Startup incubators offer cash and mentoring

By Jim McElgunn  | February 08, 2012

What’s even better for a startup than receiving intensive mentoring from experienced entrepreneurs? Mentoring plus two big whacks of cash.

Vincent Cheung is among a growing number of entrepreneurs benefiting from this double-barrelled support for their startups. Cheung is CEO of Shape Collage, a Toronto-based developer of software that allows users to upload photos quickly and turn them into a collage of any shape. He’s one of five entrepreneurs accepted into Vancouver-based GrowLab, one of a new breed of startup accelerator programs offering both mentorship and financing.

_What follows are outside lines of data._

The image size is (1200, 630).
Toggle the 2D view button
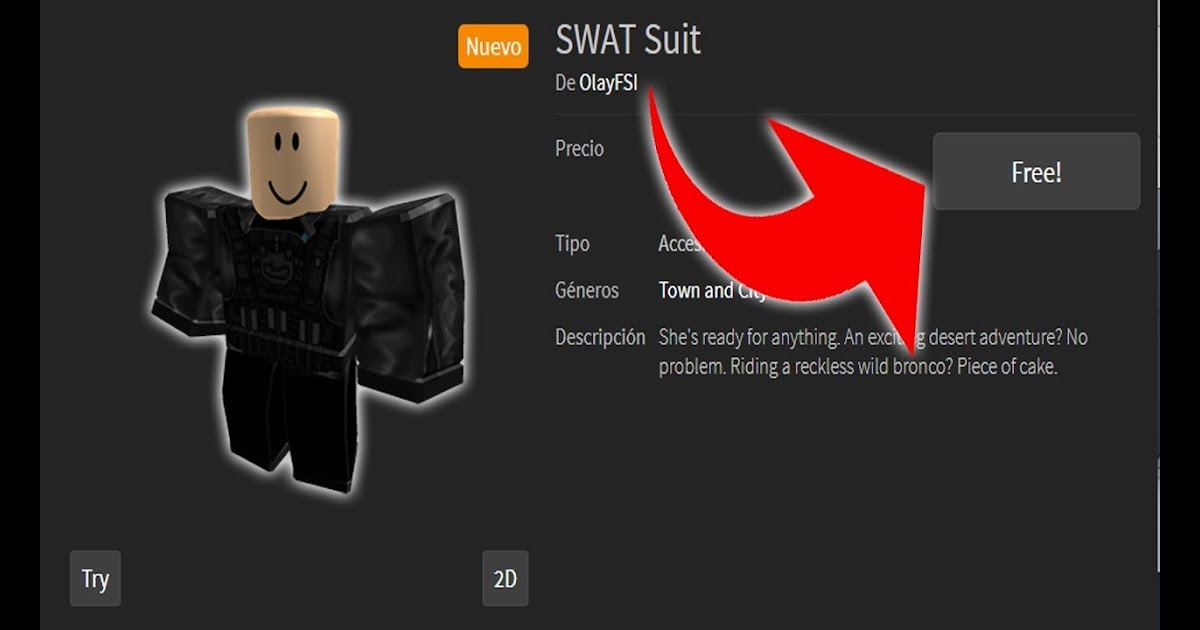(x=505, y=578)
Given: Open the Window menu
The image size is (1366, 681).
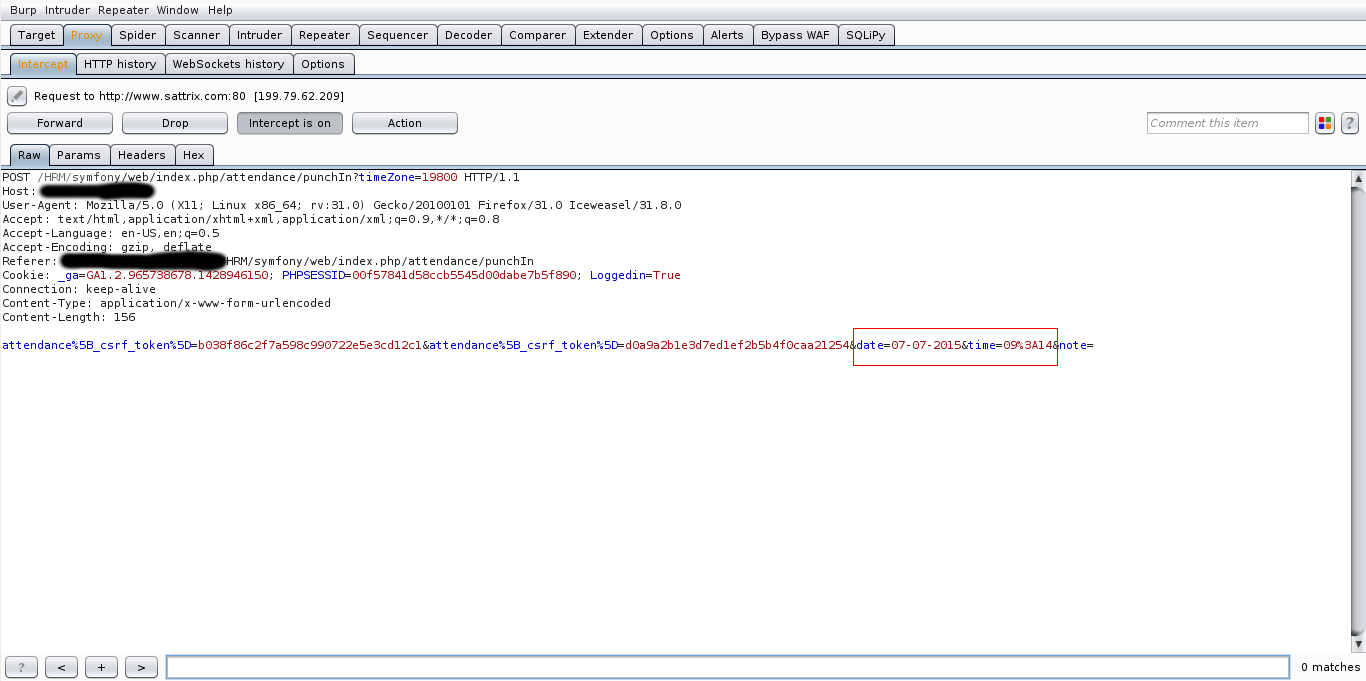Looking at the screenshot, I should click(x=177, y=10).
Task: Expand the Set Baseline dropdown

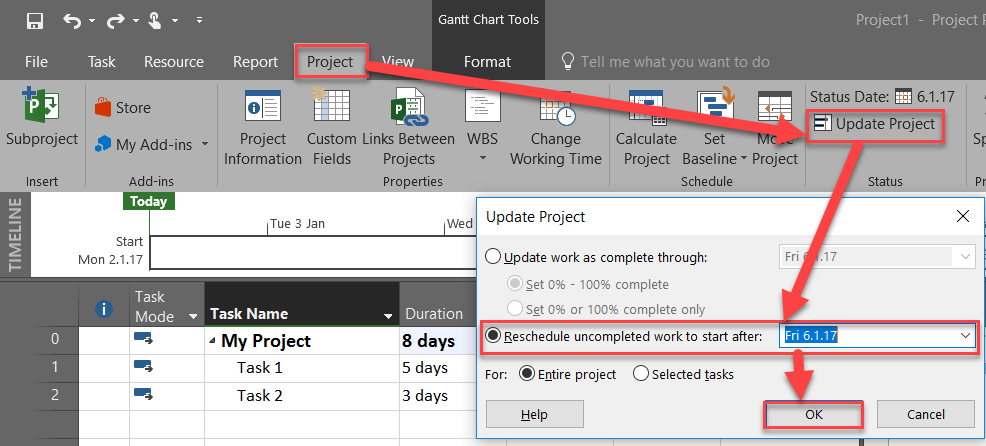Action: point(744,159)
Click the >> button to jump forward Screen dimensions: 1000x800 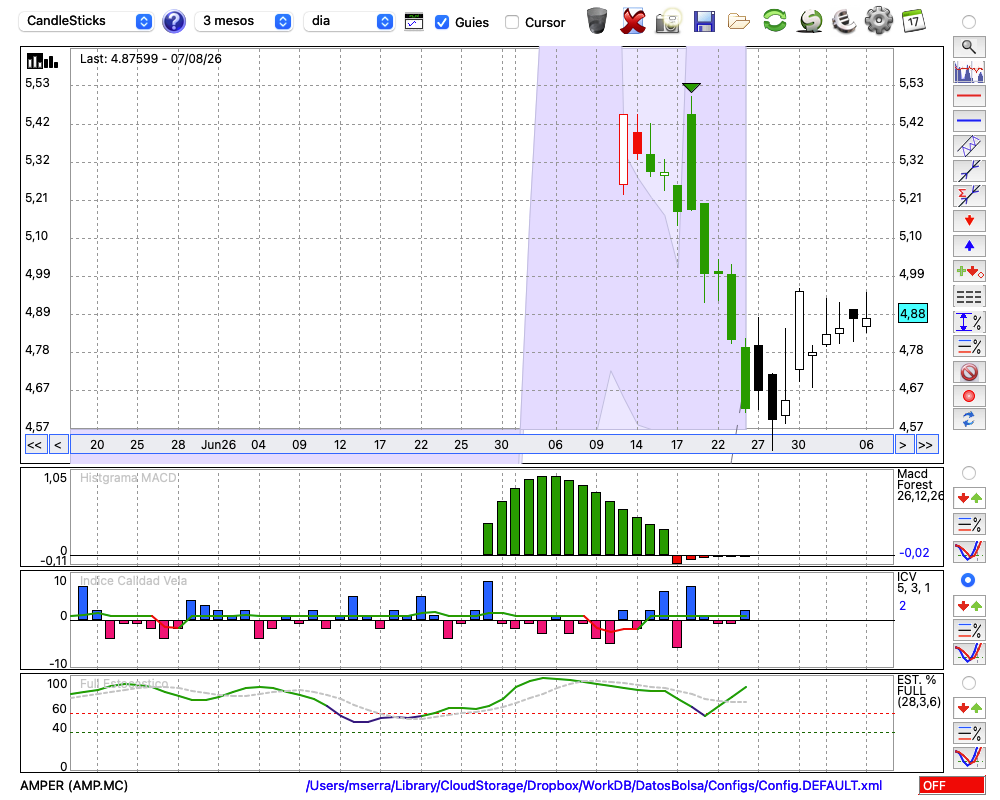point(925,445)
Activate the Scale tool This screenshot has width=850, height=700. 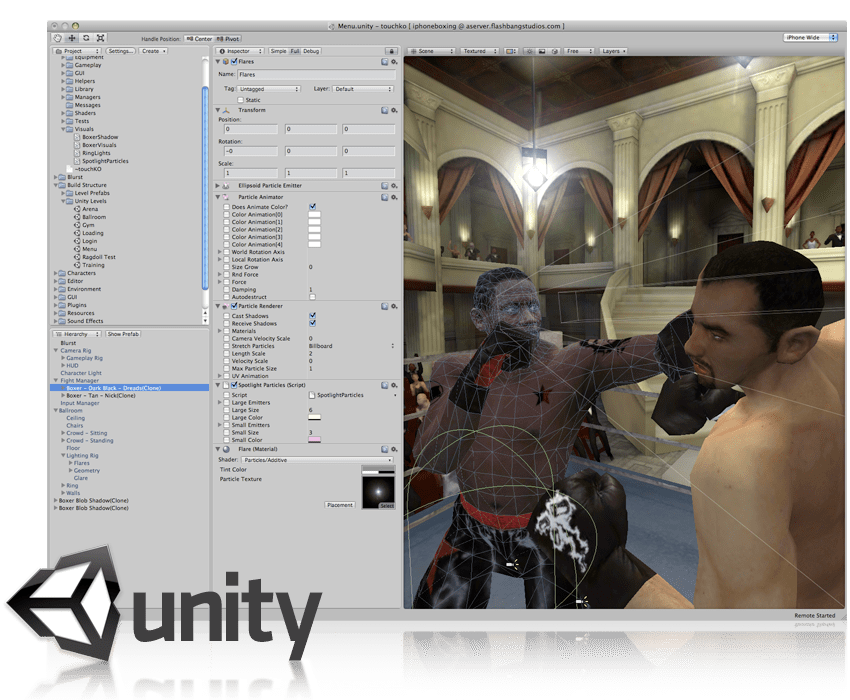click(99, 37)

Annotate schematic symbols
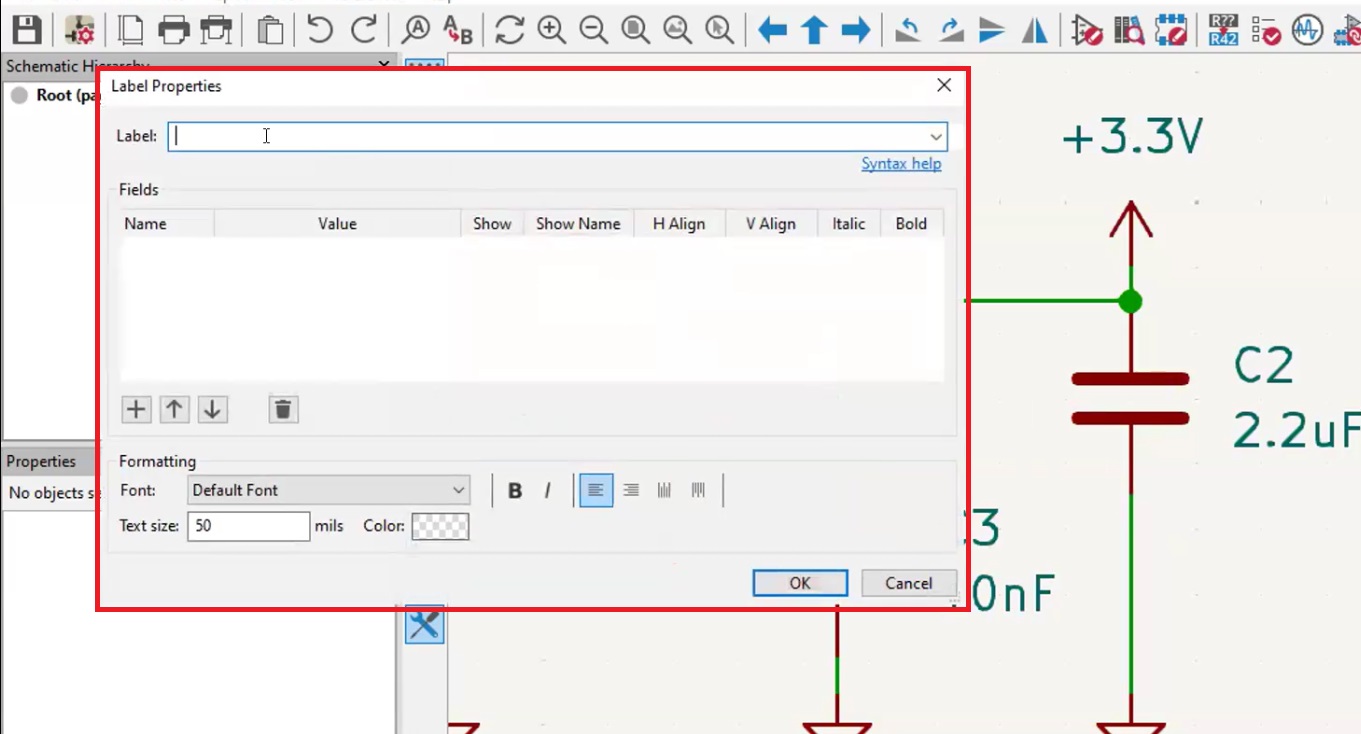pyautogui.click(x=1223, y=29)
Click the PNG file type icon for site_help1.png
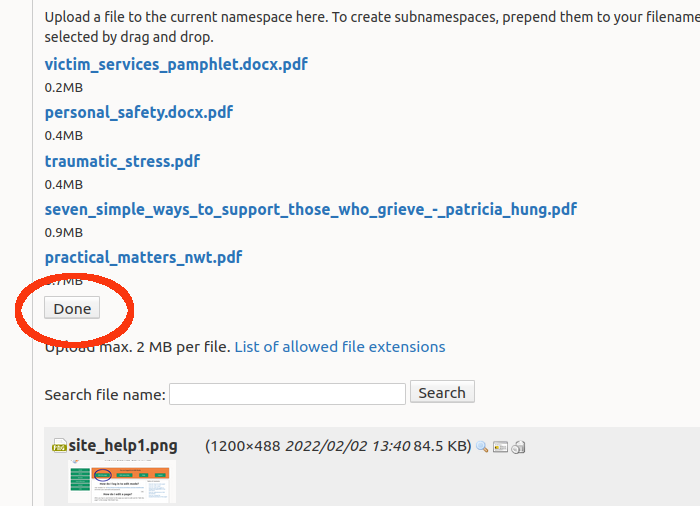Image resolution: width=700 pixels, height=506 pixels. click(x=59, y=446)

The pioneering program is Mountain View, Calif.- based Y Combinator, whose alumni include smash-hit startups Dropbox and Airbnb.

In return for a small equity stake, GrowLab invested $20,000 to $25,000 in each company whose CEO it accepted into the program. Starting last August, experienced entrepreneurs and others well versed in launches gave GrowLab’s first cohort three months of intensive mentoring in Vancouver. The CEOs of the five firms then flew to Silicon Valley for three weeks of extensive networking with prominent venture capitalists.

GrowLab offered an enticing prize to any company that graduated from the program: $150,000 in financing from the Business Development Bank of Canada. “The BDC did no checks or evaluations on whether we deserved this money,” says Cheung. “They said they’d accept GrowLab’s word.”

Cheung says the organizers assumed that one or two of the firms in the program would flunk out, “but were surprised and happy when all five companies graduated.”